Zanzibar close to zero malaria cases

Zanzibar close to zero malaria cases

Island close to eliminating killer disease on World Malaria Day

By Kizito Makoye

UNGUJA, Tanzania (AA) - Zanzibar, off the coast of Tanzania, has drastically reduced malaria cases in the past decade thanks to multiple interventions.

They include public education, insecticide spraying and the use of treated bed nets that have helped prevent the deaths of pregnant women and children under the age of 5.

Nassor Ahmed Mazrui, Zanzibar's Health Minister said the world's number one killer disease has declined to low levels in the semi-autonomous archipelago and various efforts are underway to prevent it from taking hold again.

"We are encouraging people to sleep under treated bed nets, take proper testing and medication and keep the environment clean to prevent mosquito breeding," he told Anadolu Agency.

Mazrui said success in the fight against malaria is a result of a coordinated response between residents of Zanzibar, the government and international partners.

“We owe this success to international partners who have played a very big role to provide funding for malaria projects in the isles,” he said.

Malaria is the largest killer in Africa, with more than 1 million deaths every year, most of whom are children under 5. Until a decade ago, the parasite was the leading health problem in Zanzibar.

As the world marks Malaria Day on Monday, authorities in the Indian Ocean archipelago are working to identify and tame breeding grounds for mosquitoes.

Armed with multiple strategies, such as indoor/ outdoor residual spraying and extensive use of insecticide-treated bed nets, health officials in Zanzibar have been able to keep Malaria-transmitting mosquitoes at bay with the disease’s prevalence remaining at 1%.

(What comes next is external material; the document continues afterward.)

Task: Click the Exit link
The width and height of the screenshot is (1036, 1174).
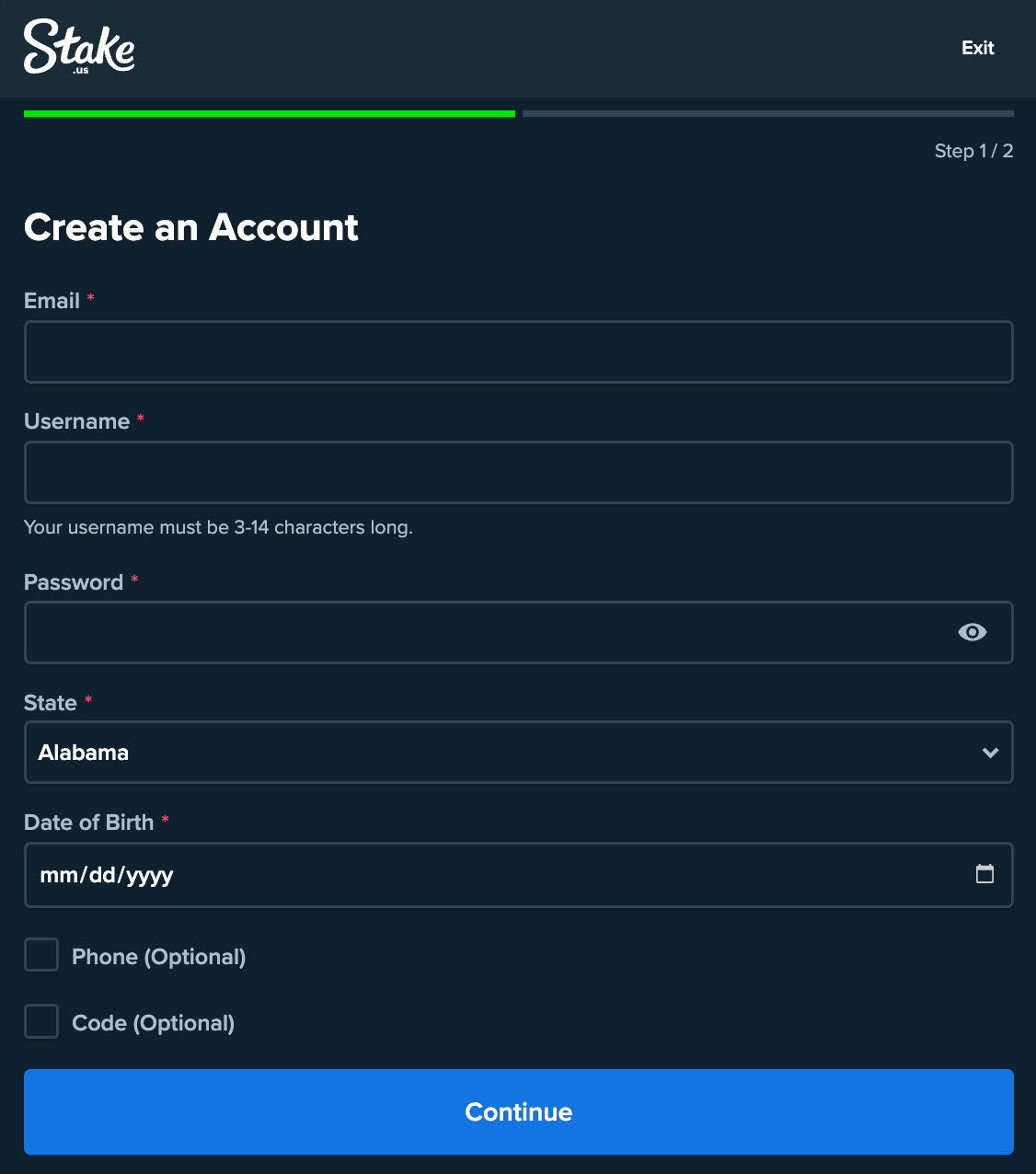Action: click(977, 48)
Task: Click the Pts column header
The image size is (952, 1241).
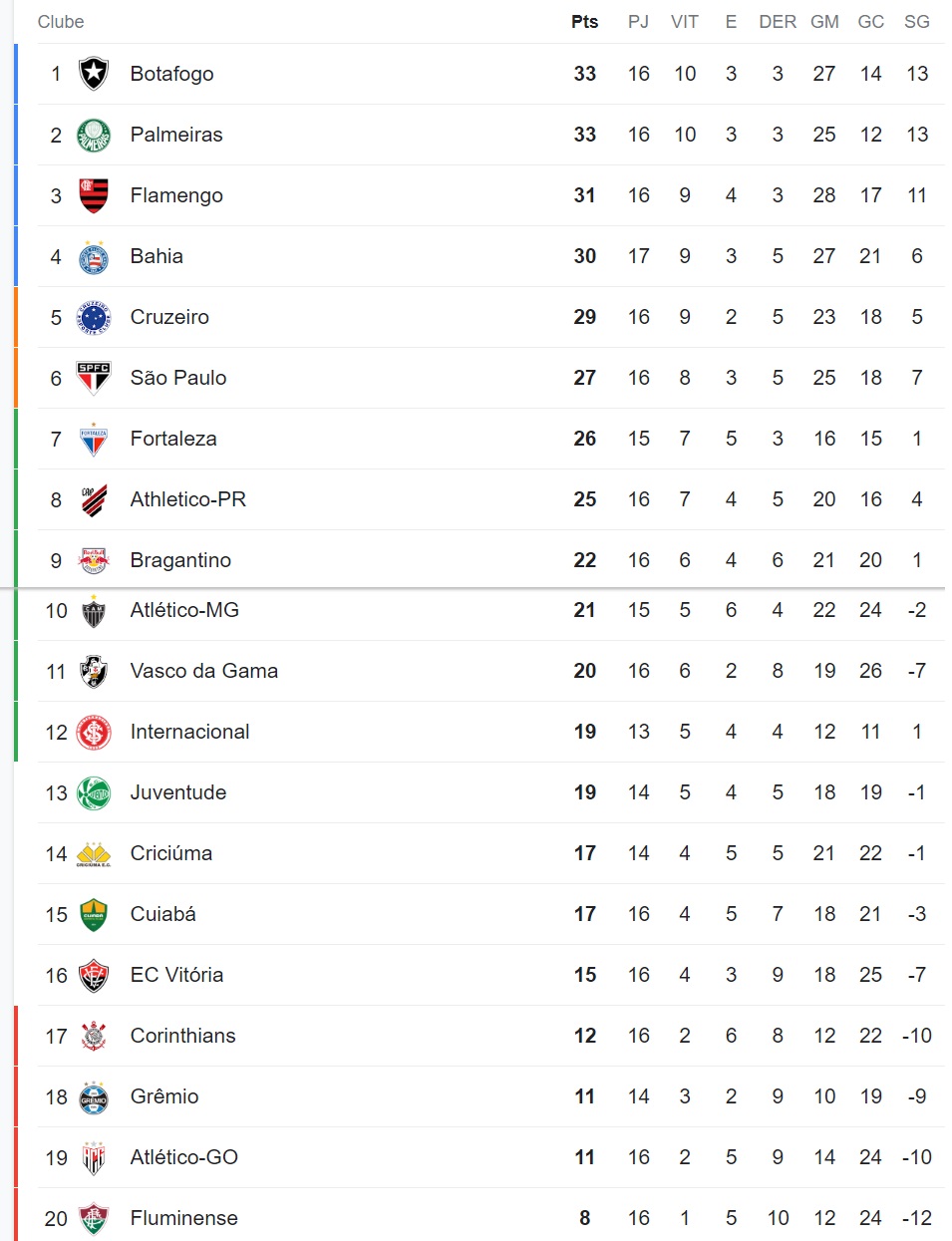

Despite making good progress, officials say elimination of the disease is an uphill struggle because of close interaction with visitors from the mainland and other areas where malaria is rife.

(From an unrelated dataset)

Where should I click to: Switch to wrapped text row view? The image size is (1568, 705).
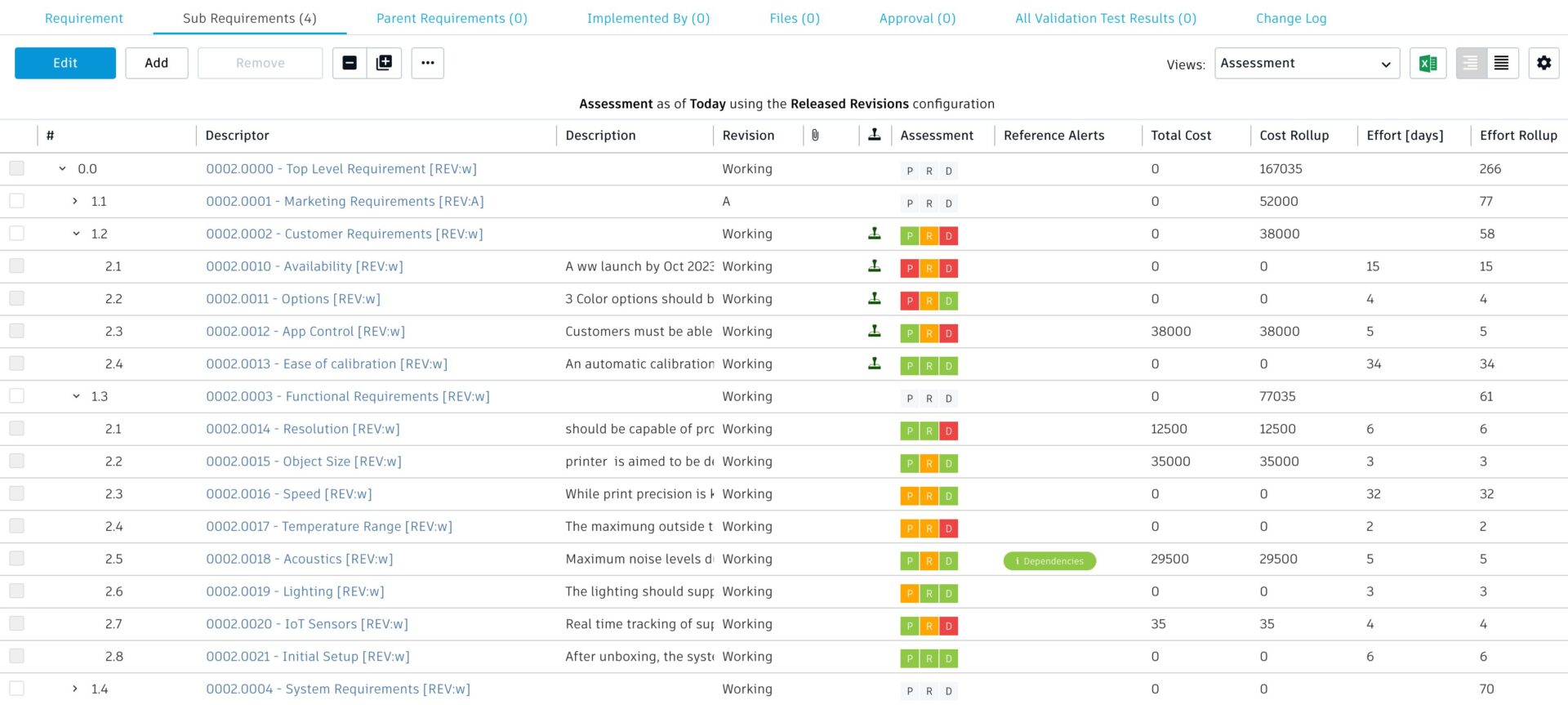(1502, 63)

“Mosquitoes are very tricky, when they bite someone already infected with malaria, they can quickly pass on the parasite to another person,” said Mohamed Ali, an official with the Zanzibar Anti-Malaria program.

Ali said the government is still banking on public health education, especially the use of artemisinin-based combination therapy for malaria treatment and indoor/outdoor spraying, which have greatly reduced mosquito breeding areas.

“The people of Zanzibar are lucky to have unlimited access to better services for diagnosis and treatment of malaria. We want to maintain this pace and soon this deadly disease will be eliminated once and for all,” he said.


- Drastic change

Barely a decade ago, local doctor Zainab Ali Hamad showed up at her clinic in the tiny village of Jambiani only to find a horde of feverish people waiting on a wooden bench.

Malaria was ravaging her community.

Now, she hardly sees a patient with Malaria.

Drastic change is documented on a handwritten ledger she keeps on her wooden desk.

In 2010, her modest clinic, with bare concrete floors, treated 3,078 cases of Malaria. By 2015 that number had been slashed to 991. By last year, there were just 21 cases, and this year, none.

“We have struggled a lot to fight malaria. It was a serious public health problem in the past. However, with multiple interventions, we have seen impressive results over the years. The challenge, for now, is to keep the morbidity down,” said Hamad

In rural parts of Zanzibar -- a wide expanse of coconut, banana trees and mud-walled houses -- authorities took advantage of donor money to spray homes and distribute nets treated with insecticides.

Nearly all the 200,000 homes on Zanzibar were sprayed in three waves, more than 230,000 nets were handed out and 100,000 rapid diagnostic kits were stocked in clinics.

Among those whose homes were treated was Nemy Hussein, 41, who lives in a rundown, concrete shack with no electricity or running water.

Her home was sprayed three times and her children sleep together in a bed protected by a white net draped over the posts and tucked under the mattress.

Hussein’s 11-year-old daughter, Natasha, used to suffer from fevers, headaches and other malaria symptoms three to five times a month.

Since she received the net, Hussein said Natasha has not experienced a malaria attack. Now, instead of making the long trek on foot to the clinic every week, Hussein said she has not gone in six months.

"It is a blessing, I thank the almighty God for protecting my family," she said.

The Zanzibar government routinely hands out bed nets to pregnant mothers and children under 5, who are most susceptible to the disease and it pays for indoor spraying and treatment.